The room darkened. One wall seemed to disappear, and Arvid realized that he was in a motion picture theater.

Rogachev recognized the huge Invader spacecraft, a cylinder about as wide as it was tall. The aft rim was spiky with smaller craft, and some had not been moored in place yet. An arc of worldscape, blue and white, might have been the Earth, though Arvid could not pick out any detail of landscape. A polished sphere nearby… a moon? No, it was drifting slowly.

Takpusseh was talking. Arvid caught a word here and there, and translated freely to “Watch, don’t move. You see… trip (chtapt) to (Earth?). Build… Thuktun Flishithy.” Arvid smiled. He had thought that was their name for the mother ship, and sure enough, that was what they were putting together onscreen.

He watched and didn’t move. The aliens around him were silent, motionless.

The last of the smaller craft were moved into place in seconds. This was time-lapse photography. A length of stovepipe, a little wider than Thuktun Flishithy, drifted in from the edge of the screen and was moored in place behind the ring of smaller craft.

The shiny sphere was moved into place at the fore end of the mother ship.
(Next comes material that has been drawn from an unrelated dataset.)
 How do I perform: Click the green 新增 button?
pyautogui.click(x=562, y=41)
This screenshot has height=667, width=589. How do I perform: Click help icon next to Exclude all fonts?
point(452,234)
It was bigger than all of the rest of the ship combined. A pod, perhaps a cluster of sensing instruments, reached out on a snakelike arm to peer around it.

Something fell inward from the edge of the picture: bright flames of chemical rockets around… something rectangular. It dwindled to a dot, headed straight for the ship. “Put Podo Thuktun in Thuktun Flishithy,” Takpusseh said.

That word: thuktun. He had thought it meant skill or knowledge, but-Fistarteh-thuktun? A mate for that one had not been named. Was that particular fi’ married to the ship?

All in good time. Arvid glanced at Dawson; Dawson’s eyes were riveted to the screen. That left Arvid free to covertly observe the aliens.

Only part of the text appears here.